The Drinking Dog; The Drunk Scholar

Karin Cope. Passionate Collaborations: Learning to Live With Gertrude Stein

Not to mention the dog!

Yes, that's it. In fact, I began to hear the dog because I had begun to think about writing again for myself. And to do that you have to take certain risks, you cannot be looking for the questions or the answers, you have to be willing to enter into a space of not-knowing-where-you're-going, a space of a certain kind of floating, of absent-mindedness, of indistinct boundaries, a space where what you know and what you experience are intimately linked — in which they have to have a relation to one another. In short, I had to start living again, to value the small details of my own life again, in order to hear the dog, and to begin to understand Stein.
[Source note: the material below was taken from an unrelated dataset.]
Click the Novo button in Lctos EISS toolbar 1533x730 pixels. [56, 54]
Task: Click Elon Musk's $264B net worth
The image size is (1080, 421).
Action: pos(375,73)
There's a wonderful thing that weekend painter Joanna Field — who is also the psychoanalyst Marion Milner — says in her book On Not Being Able To Paint. Arguing that creating, in the sense of artwork or invention, can only happen within a protected space, "a place for absent-mindedness," that the environment has to provide a framework "in which we are freed, for the time being, from the need for immediate practical expedient action," she suggests that you must have, both in yourself, as well in those around you, "a tolerance of something which may at moments look very like madness." Then she goes on to say something that begins to get at the crux of this play issue we've not really quite addressed yet:
The question then arises, are we going to treat all phenomena that are often talked of under that heading as symptoms, something to be got rid of, or can we, in our so objectively-minded culture, come to recognise them as something to be used, in their right place? In our childhood we are allowed to act, move, behave, under the influence of illusions, to play "pretend" games and even get lost in our play, feel for the moment that it is real. In adult life it is less easy to find settings where this is possible (we get other people to do the pretending, on the films and the stage), although we do find it within the framework of the analytic session as patients.
The story of the dog…
Okay, here it is. Perhaps you've heard that peculiar claim that Stein makes in How to Write: "Sentences are not emotional, paragraphs are"? She explains this insight by saying she understood it when she listened to her dog drinking. This made no sense to me for years, for maybe ten years. I accepted it — what else was I supposed to do with it? What are you going to say about such an utterance and its peculiar justification — that it's false? How would you prove that? Then one day I was — well, you have to know, I had just then started to live on a farm and we had a dog there and for years I'd not lived in a house with a dog, for twenty years maybe. So that day I was sitting there, and the dog came in and began lapping at her bowl. And so I thought of Stein's phrase and said it, and all of a sudden I understood it. For there was the sound of the dog's lapping, a kind of rise and fall, very punctual, and there was great exuberance in the repetition of the sound of her tongue hitting the water and scooping a tongueful back into her mouth, a kind of kew-lup, kew-lup, kew-lup sound, and I realized that if you took only one of those laps then, well, the whole thing would mean nothing to you, it would be sort of incomplete, emotionless. Never mind that the dog would not really get any water, you yourself would not be able to figure out what was going on, you would develop some thirst in relation to this lapping —
Thirst-in-relation-to-lapping — a kind of will to meaning that is only satisfied by being in the world?